On October 21, 1959, the Solomon R. Guggenheim Museum opened its doors, nearly 17 years after Hilla Rebay, Solomon R. Guggenheim’s art advisor and director of the Museum of Non-Objective Painting, wrote to Frank Lloyd Wright looking for a “fighter, a lover of space, an originator, a tester and a wise man,” to design “a temple of spirit, a monument” as a space to display Guggenheim’s art collection. Wright wrote back, affirming Rebay’s enthusiasm, and expressing confidence in his ability to design a space worthy of the expectations she described.
Their ideas and confidence would later be tested through the tumultuous years leading up to the opening of the iconic space. Plenty of battles were fought to keep the spirit of the museum alive. From firings to criticisms, design after design of the museum (a total of 749 drawings were made) were presented and challenged. Wright was compelled by what he believed the building could be, and because of his persistence, passion, and vision, how we build and live was changed forever. Now, 60 years later, we look back on this spark that kept the museum moving forward.
DECEMBER 14, 1957
CONCERNING THE SOLOMON R. GUGGENHEIM MUSEUM
I don’t know who alerted and alarmed our conscientious objectors—these signatory painters—but their signatures do them and their curators no credit.
I might as well tell the truth. Here it is: Solomon R. Guggenheim, benefactor behind their ungrateful rumpus, was to me and to many, a remarkably keen, bold patron of the kind of painting to be believed in— painting in itself, like music, not confined to featured conformity to natural objects, but exploiting line, color and rhythm in themselves according to the spirit of more sentient human-beings.
There was no good place in which to show painting of this free nature. Museums as they stood would deny the new freedom by the conventional, static manner in which it would there have to be immured. So Mr. Guggenheim called upon me to help—provide suitable environment in circumstances appropriate to display Art with a capital “A” to best advantage—often repeating—“I do not want to leave to my city just another museum.”

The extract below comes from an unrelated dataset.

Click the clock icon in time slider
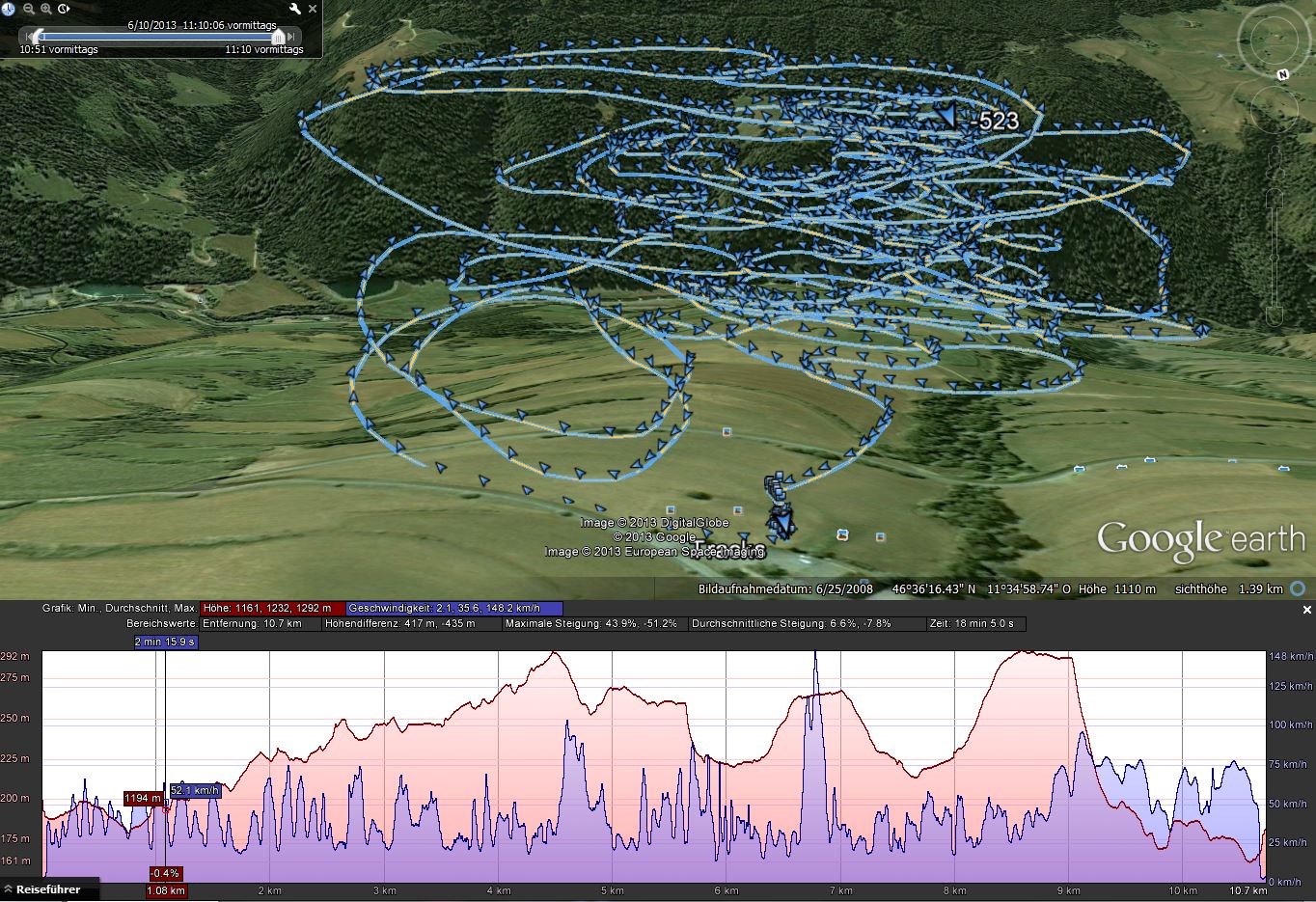 point(8,9)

I could see good reason for his point of view and eventually presented him with the controversial scheme of arrangement for showing free-painting, freely, in a free atmosphere. Unfortunately, before our good donor died he was unable to see his museum built because of all kinds of local fear and prejudice. However, three months before he died, knowing he was dying he called me to him and said, “Mr. Wright, can you build our museum as we have worked on it together all these years (seven) for two million dollars—without fees?”
“Yes, Mr. Guggenheim. If you will allow me to make the changes I have suggested, I will promise.”

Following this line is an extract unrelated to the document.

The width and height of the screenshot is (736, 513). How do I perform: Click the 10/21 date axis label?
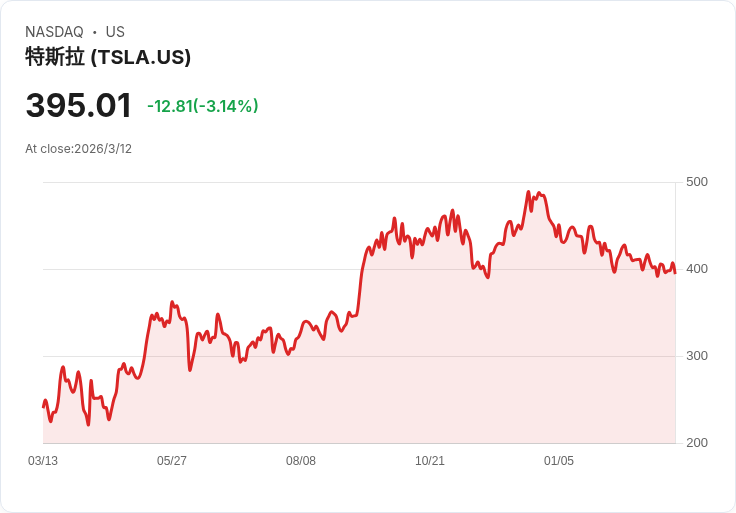click(429, 461)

I did not know he was so ill—but three months later he died. His will read, there provided was two million dollars to his trustees to build his kind of museum. It would now be his memorial. Believing in Mr. Guggenheim’s vision of a better kind of museum for greater freedom in Art, admiring his perspicacity, fortitude and generosity, I kept on for five years more faithfully trying to get this prophecy of his built. Delays kept on while costs kept rising. Finally in spite of all delays the trustees let the contract for about three million dollars for the kind of museum the donor wanted built. But now it is to be built upon the entire block-frontage instead of the three-quarters we originally had to work with. The trustees stood back of and bettered his desire for “not just another museum.”
Now this farsighted (as it will prove) bequest of this bold modern Florentine-de-Medici—or greater because the American envisioned a future whereas they only preserved a present order—should be respected as I believe it has been by the Guggenheim trustees and myself.

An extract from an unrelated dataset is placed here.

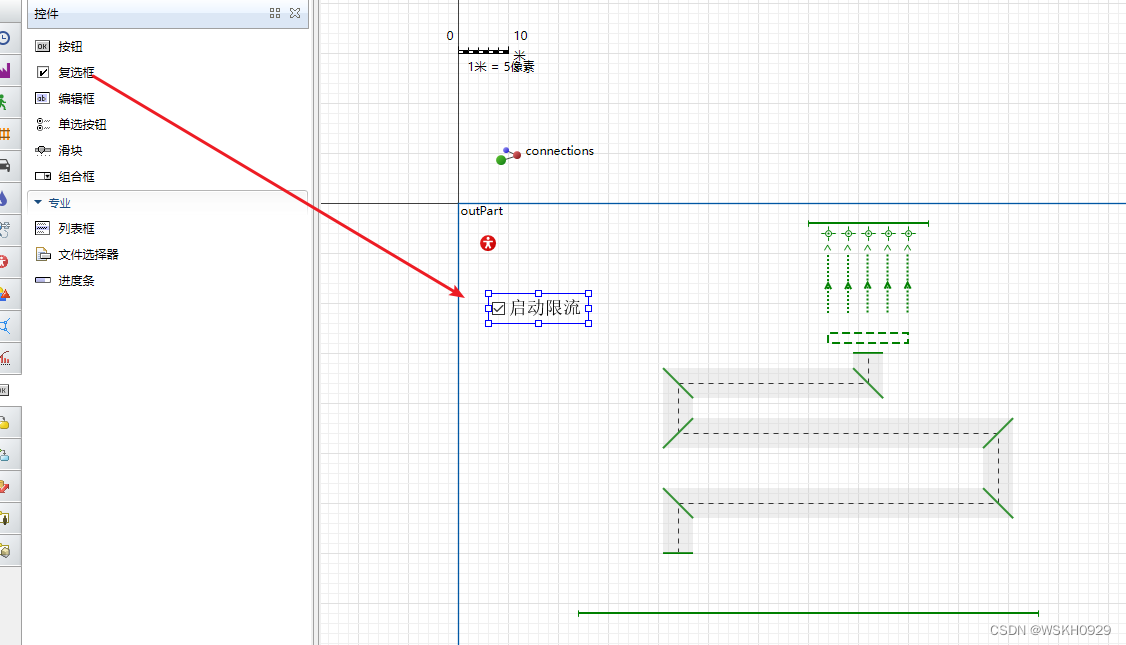The height and width of the screenshot is (645, 1126).
Task: Open the Fluid Library droplet palette
Action: point(5,198)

If Mr. Guggenheim was wrong about this new way of showing his pictures—and certain conventional artists and their curators do know, more than we, what his museum should be all about—I suggest that even so, every fair chance be due to prove him right.
The Solomon R. Guggenheim Museum is a great gift to humanity. How great will be seen. I believe him right because what he wanted was natural. The fact that the whole affair of showing paintings had become unnatural—more and more a picture-dealer’s artificiality—accounts for the enslavement of art to the categorical imperative of the professional expert. But by no means should “static” nullify this generous man’s intelligent bequest, so beneficial to the very folk now ignorantly looking the gift-horse in the teeth. I believe there is more in heaven and on earth than these Horatios dream in their philosophy. T’would be shame now to take such at their word.